Parquet.jl Serious performance issues with read

See the repo and the code below.

https://github.com/xiaodaigh/parquet-data-collection/blob/master/test_files.jl

To replicate, just clone the repo and run the above file (included in the repo).

It takes a LONG time.

May 18 '20 02:05 xiaodaigh

I suspect is the that RecordCursor loops thru each row and this is highly inefficient especially considering Parquet is a columnar format.

I think the lowest level of cursor/iterations should be at the column chunk level, not at row level. The row level cursor should be in some utility library like ParquetFiles.jl to keep this package clean.

May 18 '20 05:05 xiaodaigh

Data does get read in chunks internally.

Could you post some benchmark results comparing times of Parquet.jl master to the last release?

May 18 '20 06:05 tanmaykm

Could you post some benchmark results comparing times of Parquet.jl master to the last release?

I mean to say, it's dead slow on both master and latest release.

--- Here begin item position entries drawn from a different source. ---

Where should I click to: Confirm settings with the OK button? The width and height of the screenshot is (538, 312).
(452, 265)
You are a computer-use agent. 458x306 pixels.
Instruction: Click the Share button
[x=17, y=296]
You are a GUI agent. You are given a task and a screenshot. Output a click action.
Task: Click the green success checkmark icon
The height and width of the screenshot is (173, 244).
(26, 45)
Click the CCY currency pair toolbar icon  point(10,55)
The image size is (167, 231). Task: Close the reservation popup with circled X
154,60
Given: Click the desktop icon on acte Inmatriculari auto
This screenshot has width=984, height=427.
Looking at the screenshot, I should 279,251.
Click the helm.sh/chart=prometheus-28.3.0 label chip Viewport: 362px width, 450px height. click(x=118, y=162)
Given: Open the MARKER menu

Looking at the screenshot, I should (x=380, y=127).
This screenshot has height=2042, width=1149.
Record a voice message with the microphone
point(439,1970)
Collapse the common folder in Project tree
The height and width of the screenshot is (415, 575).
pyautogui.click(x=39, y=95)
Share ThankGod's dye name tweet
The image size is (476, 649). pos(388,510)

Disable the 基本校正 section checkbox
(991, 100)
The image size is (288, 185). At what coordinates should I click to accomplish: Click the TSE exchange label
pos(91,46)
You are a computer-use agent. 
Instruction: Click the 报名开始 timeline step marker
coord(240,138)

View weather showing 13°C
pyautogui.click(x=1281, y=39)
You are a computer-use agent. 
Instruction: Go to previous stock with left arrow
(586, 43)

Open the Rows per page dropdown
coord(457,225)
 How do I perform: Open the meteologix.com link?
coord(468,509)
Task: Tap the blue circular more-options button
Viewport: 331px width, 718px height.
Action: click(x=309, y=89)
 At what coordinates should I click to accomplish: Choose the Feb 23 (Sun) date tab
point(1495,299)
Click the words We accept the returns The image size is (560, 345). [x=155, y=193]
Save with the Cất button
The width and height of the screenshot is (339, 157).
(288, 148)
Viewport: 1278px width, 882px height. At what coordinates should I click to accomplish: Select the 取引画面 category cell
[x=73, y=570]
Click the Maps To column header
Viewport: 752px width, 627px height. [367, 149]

May 18 '20 11:05 xiaodaigh

I was able to trace some issues, PR here: https://github.com/JuliaIO/Parquet.jl/pull/77 But more can be done.

May 18 '20 13:05 tanmaykm

The issue seems to be much deeper with the reader design. In this fork here, I can read the file in 3~4 seconds, but Parquet.jl #77 it takes 130s

See the fork here https://github.com/xiaodaigh/Parquet.jl/blob/master/README.md

May 19 '20 11:05 xiaodaigh

I tried the fork, following the readme pointed to above. Not sure if I got it right, but read_parquet seems to return a single row in 13 sec.

julia> using Parquet

julia> @time df =  read_parquet("dsd50p.parquet");
Progress: 100%|██████████████████████████████████████████████████████████████████████████████████████████████████████████████████████████████████████████████████████████████████████████████████████████████████| Time: 0:00:07
 13.827823 seconds (60.12 M allocations: 2.331 GiB, 4.70% gc time)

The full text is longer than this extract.